In early December 2000, sixty thousand civilians fled across the Luvua River with whatever they could carry. Behind them, Pweto was falling. The Battle of Pweto - one of the major engagements of the Second Congo War - was more than a tactical defeat for the government forces of Laurent-Desire Kabila. It was a rupture. Three thousand government soldiers crossed into Zambia to escape the Rwandan-backed advance. Thirty-three tanks and armored vehicles were burned to keep them from enemy hands. A T-62 tank, misloaded onto the only ferry across the Luvua, sank and took the crossing with it. Six weeks later, President Kabila was assassinated by his own bodyguards in Kinshasa, 2,000 kilometers away, and the course of the war shifted. Pweto itself - a town of fishing families on the northern shore of Lake Mweru - had become shorthand for how badly things could go.
Pweto lies where Lake Mweru meets the Luvua River, a place that in peacetime is mostly known for fish. The lake holds Oreochromis macrochir - a tilapia species local people call the kabambale - along with abundant other fish, and fishing has always been the backbone of the local economy. Small-scale farmers grow cassava, millet, maize, groundnuts, and sweet potatoes on the fertile plain that stretches north and east. To the west, the Mitumba Mountains wall off the Congo Basin proper; the Luvua River cuts through them in a single violent exit from the lake, dropping several meters in rapids immediately below Pweto. The Belgian and British colonial governments drew the border with what was then Northern Rhodesia - now Zambia - along a straight line running east from where the Luvua leaves the lake. The technical effect is that the shoreline of the Congolese town actually sits on paper in Zambian territory. These are the kind of lines wars later pull tight.
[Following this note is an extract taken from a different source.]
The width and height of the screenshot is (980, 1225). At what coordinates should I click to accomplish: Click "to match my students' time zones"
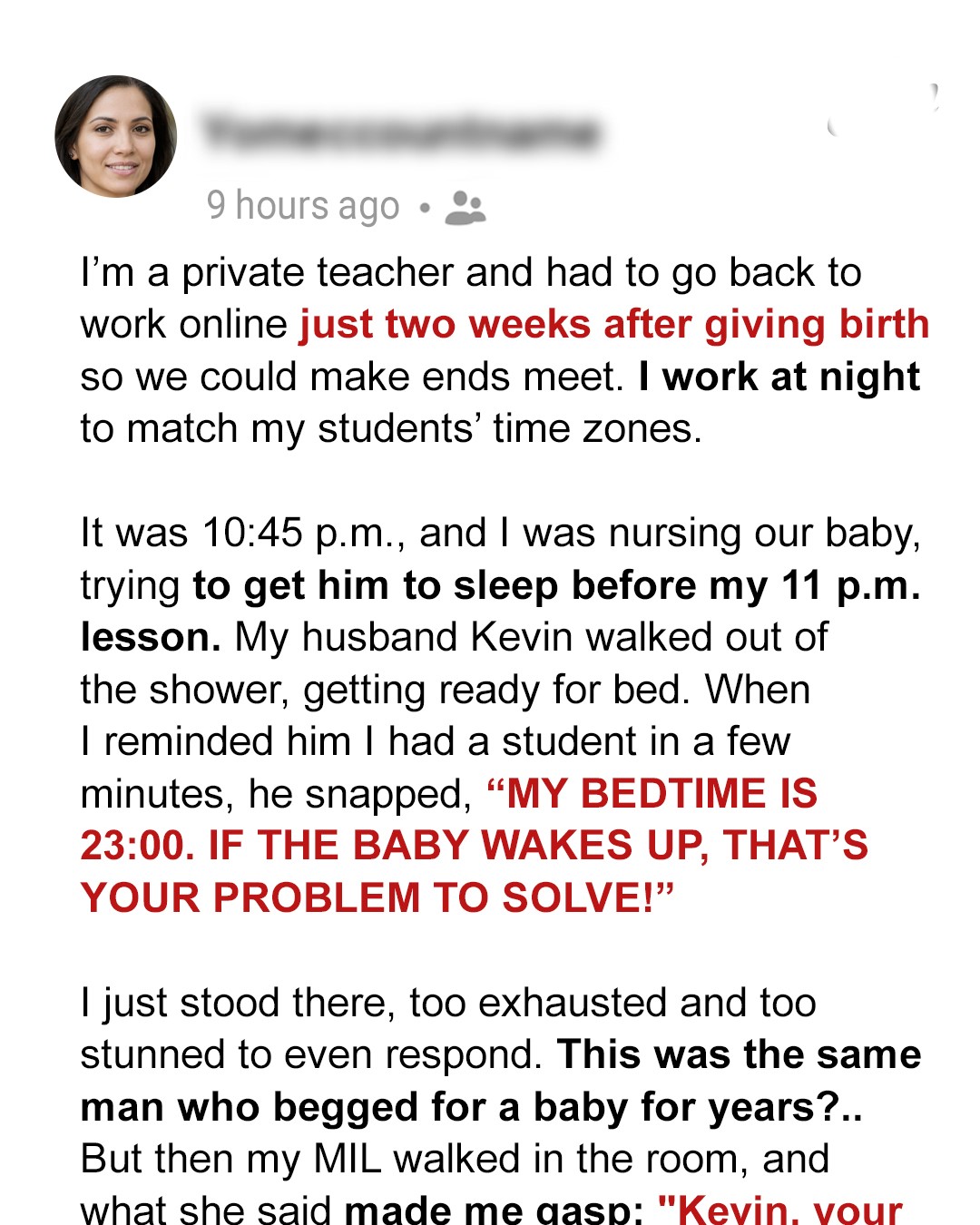coord(390,428)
Pweto in late 2000 was already a humanitarian crisis. Civilians fleeing fighting elsewhere in Katanga had tripled the town's population. Health care collapsed under the strain - 1,800 cases of cholera and 150 deaths had been recorded in the first eleven months of the year alone. Then came the battle. DRC government forces, reinforced by Interahamwe fighters and former Rwandan army troops, along with Burundian FDD, Mayi Mayi militia, Namibian, Angolan, and Zimbabwean troops, had pushed north from Pweto in October. They were reversed at Pepa. The retreat back to Pweto turned into a rout. By the time Rwandan Patriotic Army and RCD-Goma counter-attacks reached the town in early December, panic had already destroyed the ferry. Young General Joseph Kabila - son of the president, soon to succeed him - escaped by air. Thousands of soldiers and civilians ran for the Zambian border. What the fighters suffered, the displaced suffered worse.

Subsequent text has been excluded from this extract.